The Euro Working Group gave the green light on Friday for the completion of the third bailout review in principle, but property auctions are still causing concern as they are seen as crucial to determining the course of Greek banks and whether or not a new recapitalization will be required.
Aware of the continued unrest in Greece over foreclosures, the creditors decided to raise the pressure on the government by tying one of the upcoming subtranches to unhindered property auctions.
The senior officials of the eurozone’s finance ministries agreed on Friday in a conference call that 89 out of the 113 prior actions have been implemented, and that the rest will have to be covered before the disbursement of the first subtranche, which is expected by mid-February.
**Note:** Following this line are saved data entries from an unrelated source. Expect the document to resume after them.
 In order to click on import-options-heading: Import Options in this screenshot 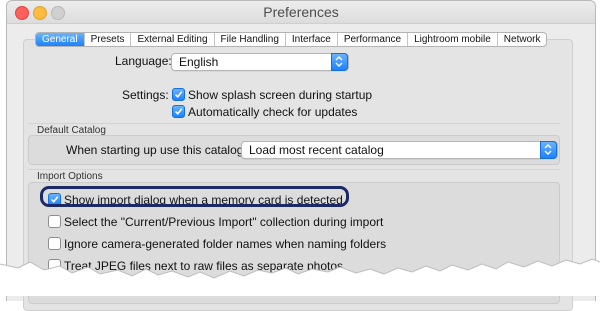, I will do `click(70, 176)`.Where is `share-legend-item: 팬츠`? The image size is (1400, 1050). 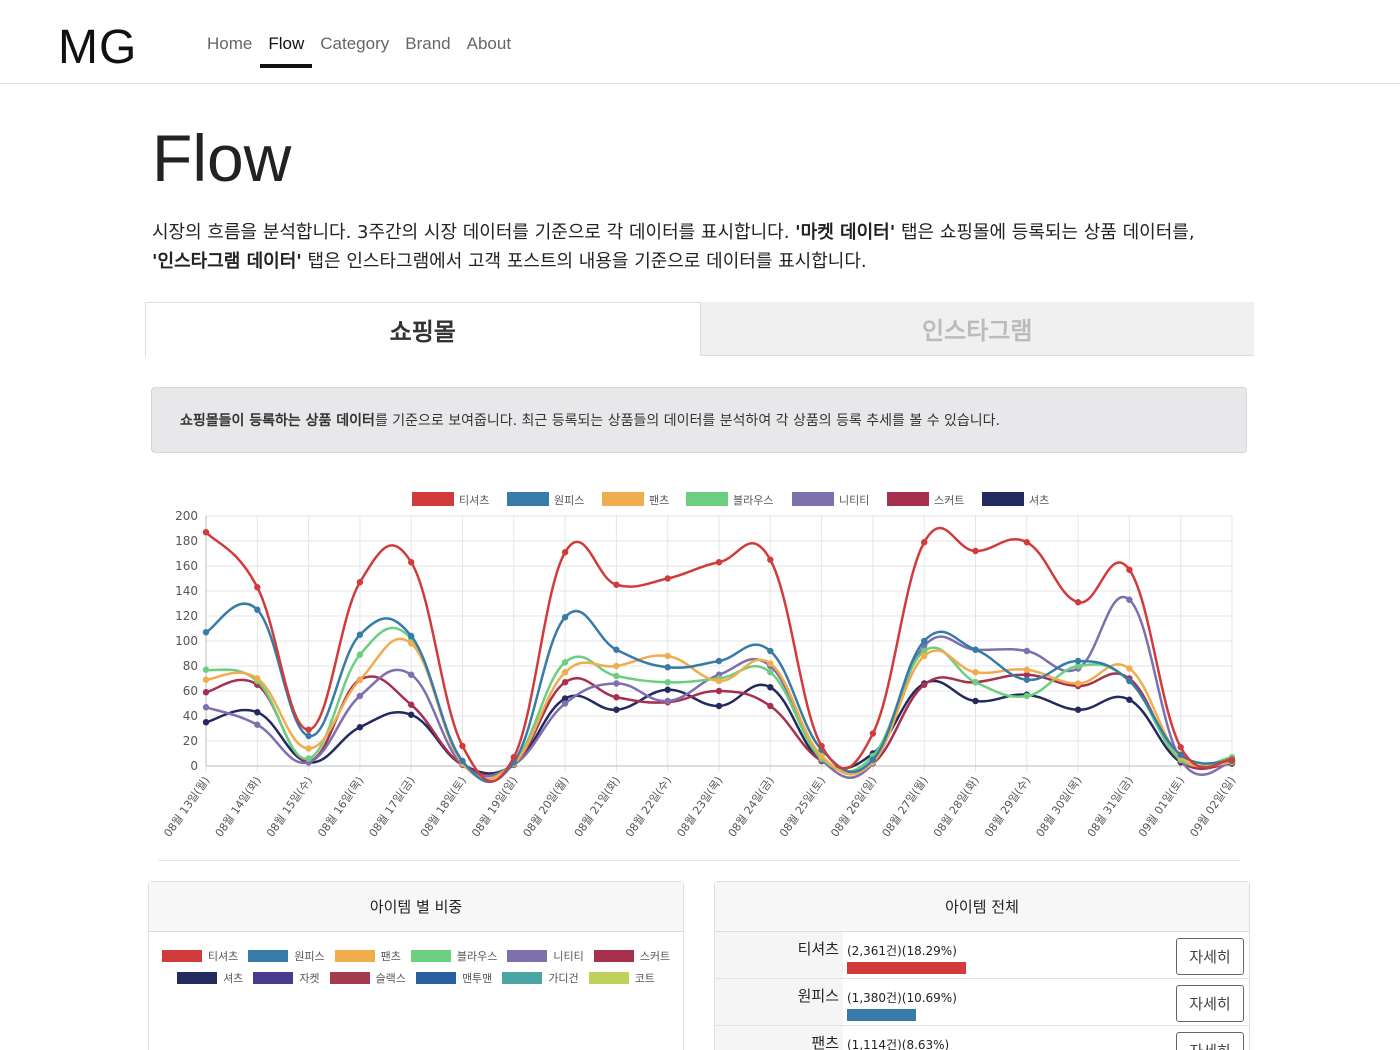 share-legend-item: 팬츠 is located at coordinates (368, 956).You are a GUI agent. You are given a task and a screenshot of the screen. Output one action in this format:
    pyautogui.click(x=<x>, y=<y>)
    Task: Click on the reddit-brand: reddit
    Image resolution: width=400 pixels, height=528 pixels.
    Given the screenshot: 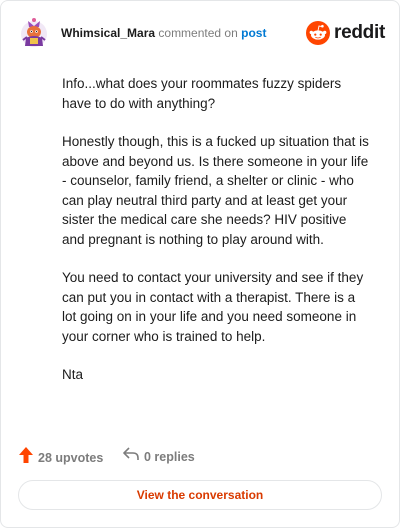 What is the action you would take?
    pyautogui.click(x=346, y=33)
    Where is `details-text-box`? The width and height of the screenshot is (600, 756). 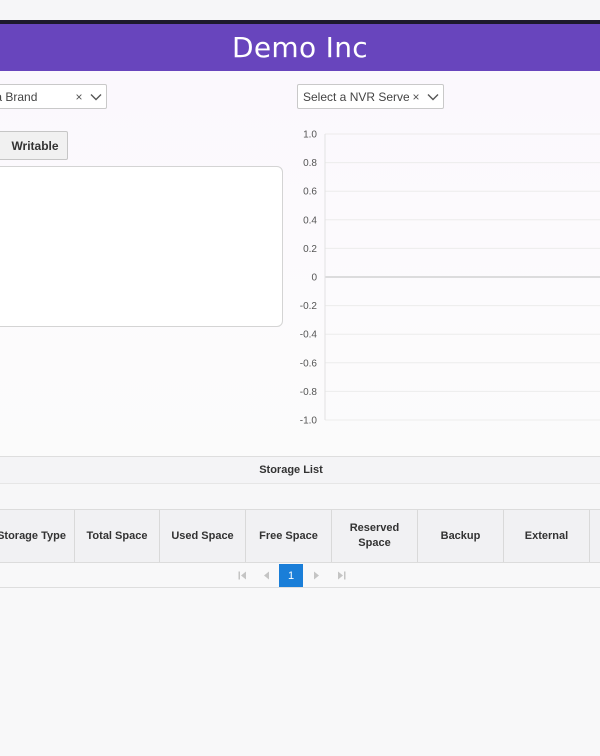
details-text-box is located at coordinates (142, 246).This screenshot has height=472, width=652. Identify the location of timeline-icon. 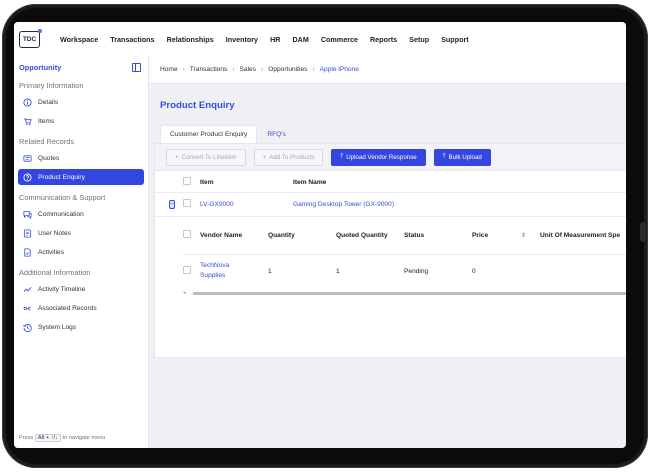
(28, 290).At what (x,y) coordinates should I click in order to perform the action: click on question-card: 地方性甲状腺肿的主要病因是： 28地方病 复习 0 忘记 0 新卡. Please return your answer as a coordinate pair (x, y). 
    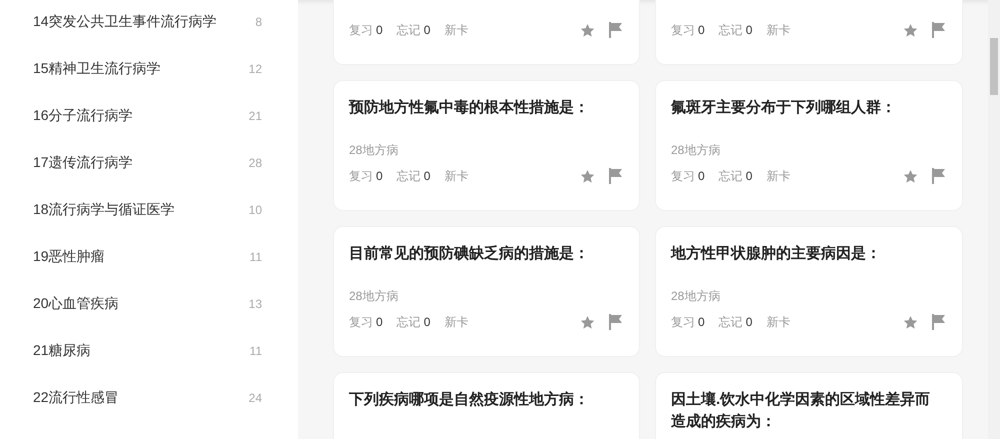
    Looking at the image, I should click on (809, 292).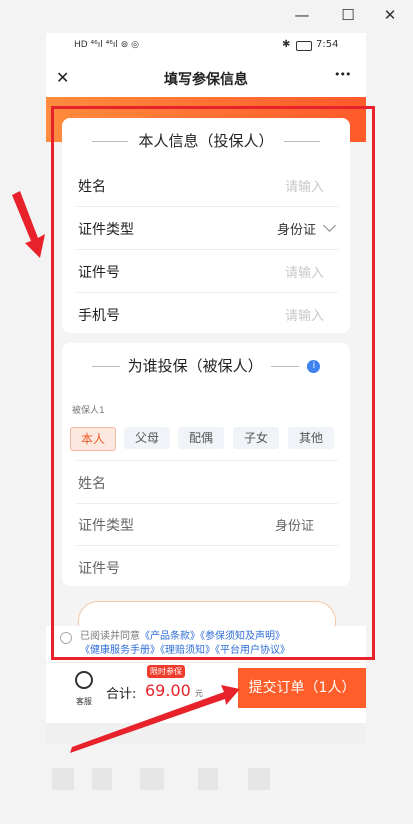 Image resolution: width=413 pixels, height=824 pixels. I want to click on arrow-pointing-to-form, so click(28, 224).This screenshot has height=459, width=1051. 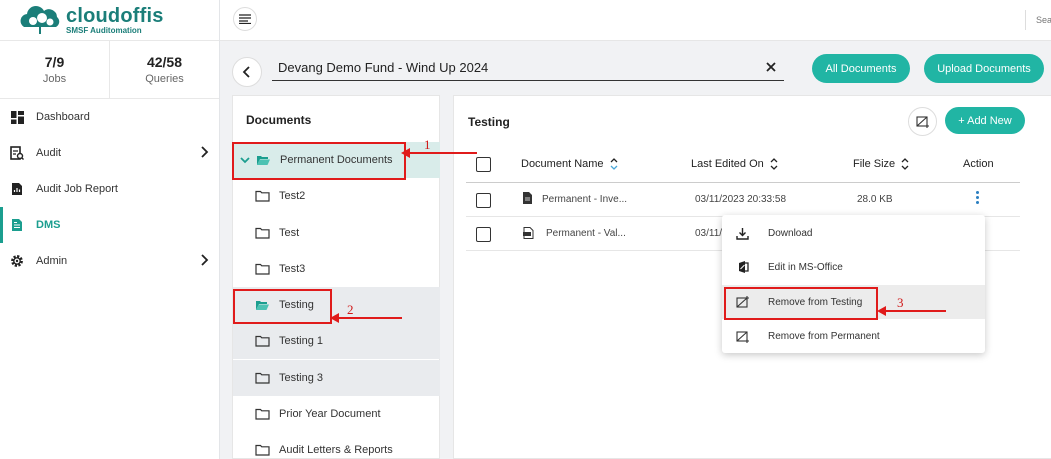 I want to click on column-file-size: File Size, so click(x=881, y=164).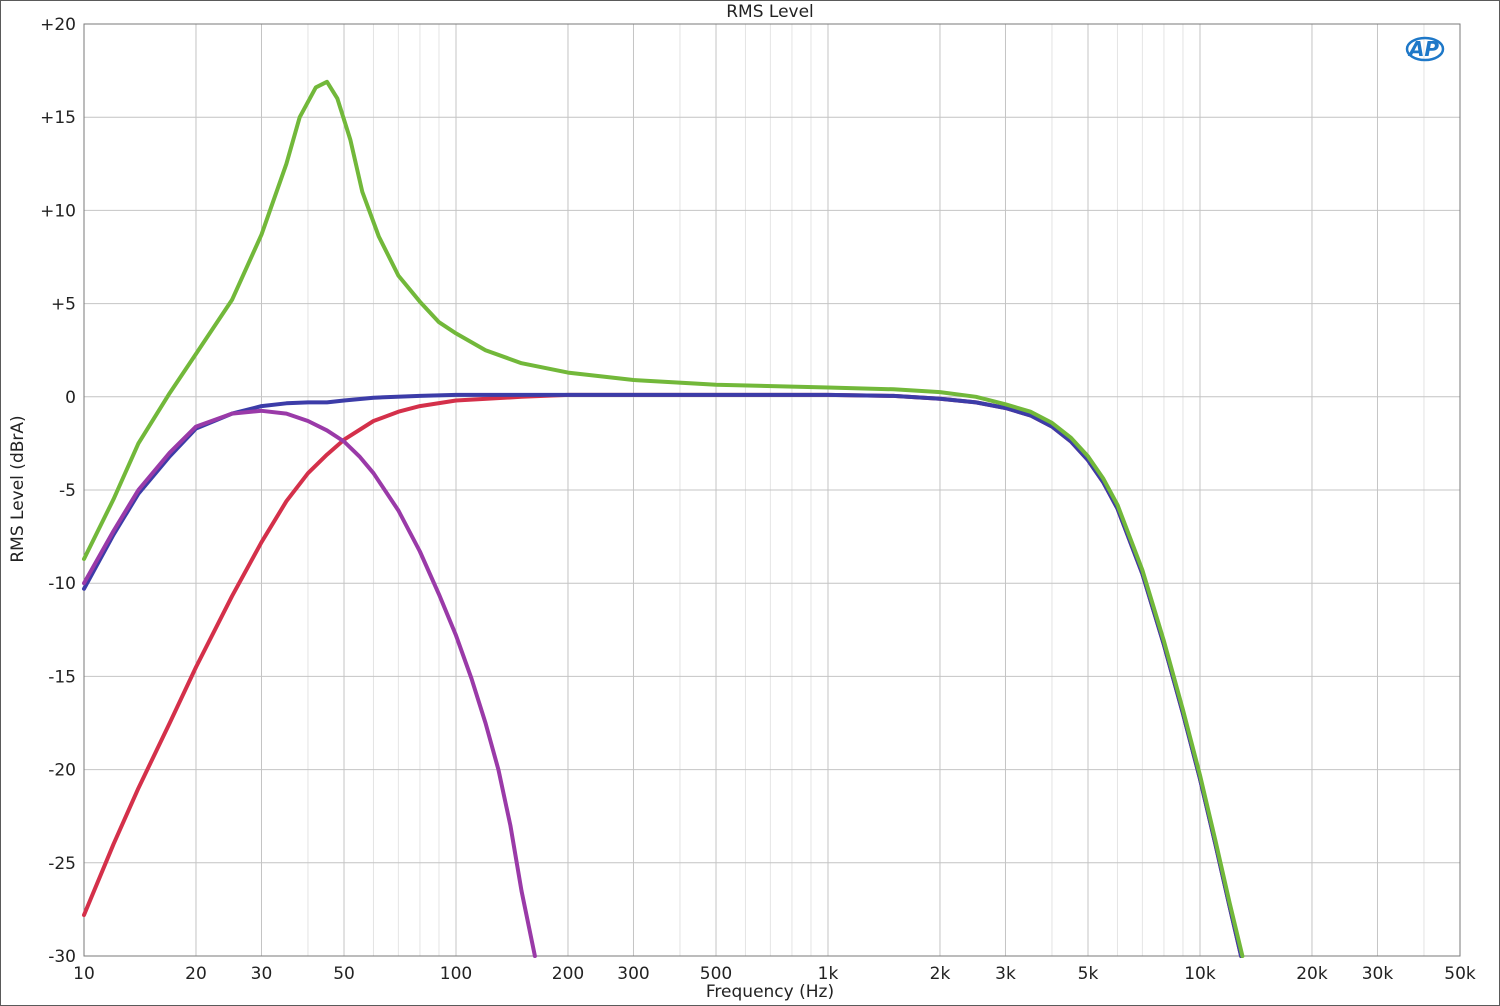  What do you see at coordinates (1200, 974) in the screenshot?
I see `x-tick-label: 10k` at bounding box center [1200, 974].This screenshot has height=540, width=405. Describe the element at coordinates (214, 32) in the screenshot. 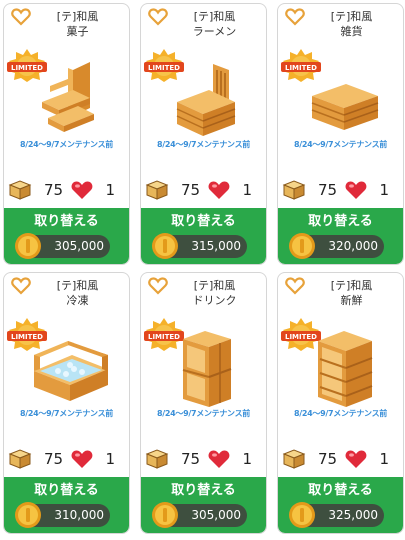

The EWG also decided that the second subtranche will depend on the satisfactory execution of online auctions, as well as adequate progress in the state’s payment of overdue debts to taxpayers and suppliers.
Also on Friday Christine Lagarde, the managing director of the International Monetary Fund, warned Athens that reforms are a process without a finish line and stressed that there remains a lot to be done.
Sources from Athens say that among the review’s milestones that Greece has not yet reached are the approval of the presidential decree for the development at Elliniko as well as certain regulations concerning the application of the clawback mechanism in healthcare and other technical amendments in energy, mining and social security.
A senior Finance Ministry source said the outcome of yesterday’s EWG was “favorable,” adding that it has opened the way for the completion of the third review at Monday’s Eurogroup.
The installment to follow the completion of the third review is expected to reach up to 6.7 billion euros. This is 1.9 billion euros more than the country’s loan needs and the scheduled payments of expired debts, according to the same ministry source. This 1.9 billion will be used as a cash buffer ahead of Greece’s full return to the money markets later this year.